Depois da encarnação, o tempo adquire uma dimensão histórica. Cristo trouxe a certeza da eventualidade da salvação, mas cabe à história coletiva e individual realizar essa possibilidade oferecida aos homens pelo sacrifício da cruz e pela Ressurreição.  Já disse Francisco na Evangelii Gaudium: “Não nos é pedido que sejamos imaculados, mas que não cessemos de melhorar, vivamos o desejo profundo de progredir no caminho do Evangelho, e não deixemos cair os braços.”

Pois, a parábola do Bom Samaritano ocupa uma posição central na Encíclica Fratelli Tutti. Central por sua simplicidade em invocar um episódio da vida concreta e não recorrer a “ideais abstratos” ou “funcionalidades moralistas”.
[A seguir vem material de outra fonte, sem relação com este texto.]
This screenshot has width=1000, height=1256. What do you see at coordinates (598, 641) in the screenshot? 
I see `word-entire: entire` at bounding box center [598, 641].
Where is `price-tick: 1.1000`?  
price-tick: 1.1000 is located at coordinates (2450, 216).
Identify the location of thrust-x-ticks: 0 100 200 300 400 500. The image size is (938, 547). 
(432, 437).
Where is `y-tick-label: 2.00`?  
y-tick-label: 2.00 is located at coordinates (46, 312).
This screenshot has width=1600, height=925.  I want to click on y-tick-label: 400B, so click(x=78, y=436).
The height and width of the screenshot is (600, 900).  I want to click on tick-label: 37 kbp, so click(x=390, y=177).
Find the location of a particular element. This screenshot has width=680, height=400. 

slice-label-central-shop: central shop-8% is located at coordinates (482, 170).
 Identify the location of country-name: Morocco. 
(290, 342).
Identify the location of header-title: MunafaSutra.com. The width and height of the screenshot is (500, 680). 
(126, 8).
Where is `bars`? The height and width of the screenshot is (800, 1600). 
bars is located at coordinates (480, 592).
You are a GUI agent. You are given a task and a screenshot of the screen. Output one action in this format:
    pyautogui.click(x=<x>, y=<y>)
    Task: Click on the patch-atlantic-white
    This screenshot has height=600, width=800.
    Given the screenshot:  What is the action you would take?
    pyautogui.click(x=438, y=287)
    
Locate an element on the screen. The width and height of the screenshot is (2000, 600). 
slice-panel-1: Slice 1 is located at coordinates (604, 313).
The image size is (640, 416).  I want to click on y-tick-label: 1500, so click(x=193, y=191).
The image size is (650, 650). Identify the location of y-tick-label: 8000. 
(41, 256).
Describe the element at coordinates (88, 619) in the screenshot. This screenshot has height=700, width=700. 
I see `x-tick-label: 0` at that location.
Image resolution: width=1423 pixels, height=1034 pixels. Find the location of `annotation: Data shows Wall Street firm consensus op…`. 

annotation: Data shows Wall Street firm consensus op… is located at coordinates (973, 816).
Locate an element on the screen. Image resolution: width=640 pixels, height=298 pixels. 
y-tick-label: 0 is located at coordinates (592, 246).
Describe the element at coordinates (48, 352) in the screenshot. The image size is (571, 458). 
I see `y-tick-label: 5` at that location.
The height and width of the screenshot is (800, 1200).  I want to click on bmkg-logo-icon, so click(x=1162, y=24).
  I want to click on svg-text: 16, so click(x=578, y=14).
Conta Jesus que havia um homem ferido, estendido por terra no caminho, que fora assaltado. Passaram vários ao seu lado, mas… foram-se, não pararam. Eram pessoas com funções importantes na sociedade, que não tinham no coração o amor pelo bem comum. Não foram capazes de perder uns minutos para cuidar do ferido ou, pelo menos, procurar ajuda. Um parou, ofereceu-lhe proximidade, curou-o com as próprias mãos, pôs também dinheiro do seu bolso e ocupou-se dele. Sobretudo deu-lhe algo que, neste mundo apressado, regateamos tanto: deu-lhe o seu tempo. Tinha certamente os seus planos para aproveitar aquele dia a bem das suas necessidades, compromissos ou desejos. Mas conseguiu deixar tudo de lado à vista do ferido e, sem o conhecer, considerou-o digno de lhe dedicar o seu tempo.